DevATLAS: A novel tool to monitor the sequence of neural circuit development and study neurodevelopmental disorders

Abstract

Early postnatal brain development is the critical stage when the symptoms of many neurodevelopment disorders (NDDs) start manifesting. These functional deficits are often caused by abnormal neural circuit maturation without accompanying gross alteration to brain architecture, making it challenging to pinpoint disruptions in these NDD models. There is an urgent need for genetic tools to track the neural circuit maturation sequence on the whole brain level during the early postnatal period. One of the key driving factors of neural circuit maturation is neuronal activity. Our lab has developed DevATLAS, the Developmental Activation Timing-based Longitudinal Acquisition System, to overcome this challenge based on the immediate early gene Npas4 expression. Npas4 is selectively induced by neuronal activity, and its activation during development triggers activity-dependent synapse development, which is a critical step during the functional maturation of neural circuits. DevATLAS permanently labels neurons with tdTomato (tdT) as they are activated by neuronal activity to express Npas4. We demonstrate that DevATLAS captures the functional neural circuit maturation sequence across the whole brain during the early postnatal period. We also demonstrate that early environmental enrichment (EE) intervention can accelerate functional neural circuit development in the granule cells (GC) of the dentate gyrus (DG).

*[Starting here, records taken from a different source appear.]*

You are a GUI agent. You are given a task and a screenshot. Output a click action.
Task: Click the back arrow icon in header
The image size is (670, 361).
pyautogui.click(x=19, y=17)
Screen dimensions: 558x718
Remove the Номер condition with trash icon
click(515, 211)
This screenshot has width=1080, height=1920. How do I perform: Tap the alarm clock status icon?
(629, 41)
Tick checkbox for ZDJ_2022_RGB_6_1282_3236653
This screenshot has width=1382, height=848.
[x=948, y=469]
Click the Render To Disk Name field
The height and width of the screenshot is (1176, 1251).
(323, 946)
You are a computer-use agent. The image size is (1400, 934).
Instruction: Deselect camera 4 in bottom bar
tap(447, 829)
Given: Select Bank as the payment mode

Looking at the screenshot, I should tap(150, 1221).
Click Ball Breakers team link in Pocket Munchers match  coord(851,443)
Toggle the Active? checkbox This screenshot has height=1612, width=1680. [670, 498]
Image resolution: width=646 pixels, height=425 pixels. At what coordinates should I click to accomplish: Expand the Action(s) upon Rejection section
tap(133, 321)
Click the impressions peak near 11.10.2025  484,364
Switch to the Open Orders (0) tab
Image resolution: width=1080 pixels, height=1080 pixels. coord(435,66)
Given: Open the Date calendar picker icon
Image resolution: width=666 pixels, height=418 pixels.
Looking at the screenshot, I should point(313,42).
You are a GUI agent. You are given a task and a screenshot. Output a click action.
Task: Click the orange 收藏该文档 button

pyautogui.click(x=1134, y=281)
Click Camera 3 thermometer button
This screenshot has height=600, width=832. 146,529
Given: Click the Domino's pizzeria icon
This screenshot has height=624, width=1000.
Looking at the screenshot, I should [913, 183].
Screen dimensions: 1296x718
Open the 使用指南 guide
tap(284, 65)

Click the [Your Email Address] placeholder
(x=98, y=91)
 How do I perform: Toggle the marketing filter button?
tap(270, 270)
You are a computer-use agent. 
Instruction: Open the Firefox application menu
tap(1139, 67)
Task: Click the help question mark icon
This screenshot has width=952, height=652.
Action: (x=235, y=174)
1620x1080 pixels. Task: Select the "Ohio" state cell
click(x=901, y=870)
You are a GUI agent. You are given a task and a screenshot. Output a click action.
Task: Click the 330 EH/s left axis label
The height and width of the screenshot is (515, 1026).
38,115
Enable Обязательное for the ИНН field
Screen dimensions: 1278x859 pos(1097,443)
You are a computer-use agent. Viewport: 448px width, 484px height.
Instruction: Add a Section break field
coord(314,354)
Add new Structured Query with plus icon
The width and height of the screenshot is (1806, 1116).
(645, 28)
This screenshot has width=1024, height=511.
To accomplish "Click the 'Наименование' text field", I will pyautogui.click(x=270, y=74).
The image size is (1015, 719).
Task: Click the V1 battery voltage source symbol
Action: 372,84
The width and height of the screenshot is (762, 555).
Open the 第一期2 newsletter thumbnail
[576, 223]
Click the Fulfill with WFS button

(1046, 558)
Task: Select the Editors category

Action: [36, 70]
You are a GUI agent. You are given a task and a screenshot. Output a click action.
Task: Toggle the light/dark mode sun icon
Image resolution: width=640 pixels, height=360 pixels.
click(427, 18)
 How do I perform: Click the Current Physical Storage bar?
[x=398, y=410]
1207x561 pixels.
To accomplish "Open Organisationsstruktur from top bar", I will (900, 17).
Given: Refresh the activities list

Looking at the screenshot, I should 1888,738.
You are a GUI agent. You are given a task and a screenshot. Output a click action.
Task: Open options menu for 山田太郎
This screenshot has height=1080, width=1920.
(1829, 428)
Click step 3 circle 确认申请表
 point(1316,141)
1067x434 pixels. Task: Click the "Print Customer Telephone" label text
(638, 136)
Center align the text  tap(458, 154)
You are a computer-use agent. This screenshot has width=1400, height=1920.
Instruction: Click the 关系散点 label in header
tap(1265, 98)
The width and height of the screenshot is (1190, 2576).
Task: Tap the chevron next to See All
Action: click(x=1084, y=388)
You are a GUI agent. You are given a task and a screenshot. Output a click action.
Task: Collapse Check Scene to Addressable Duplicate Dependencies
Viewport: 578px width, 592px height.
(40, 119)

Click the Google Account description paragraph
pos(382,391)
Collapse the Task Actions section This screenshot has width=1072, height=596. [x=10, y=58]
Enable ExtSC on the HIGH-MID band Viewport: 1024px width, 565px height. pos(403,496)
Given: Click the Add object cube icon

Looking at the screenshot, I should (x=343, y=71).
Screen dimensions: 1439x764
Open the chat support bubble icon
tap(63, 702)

Finally, we combine DevATLAS with the NDD model of Fragile-X Syndrome (FXS) and observe significant developmental perturbations in neural circuit maturation in multiple ASD-associated regions, including the dorsal striatum, primary motor cortex, medial prefrontal cortex, which can be associated with perturbed behaviors in juvenile FXS mice. Within the DG of FXS mice, we use DevATLAS to track perturbed neural circuit maturation with delayed emergence of contextual learning and memory with altered development of granule cell dendritic arbors and spines, as well as demonstrate how early EE can ameliorate. Our results indicate that DevATLAS can study neural circuit maturation in NDD models, enable researchers to gain an improved underlying NDD etiology, and ultimately help derive new therapeutic interventions to ameliorate NDD deficits.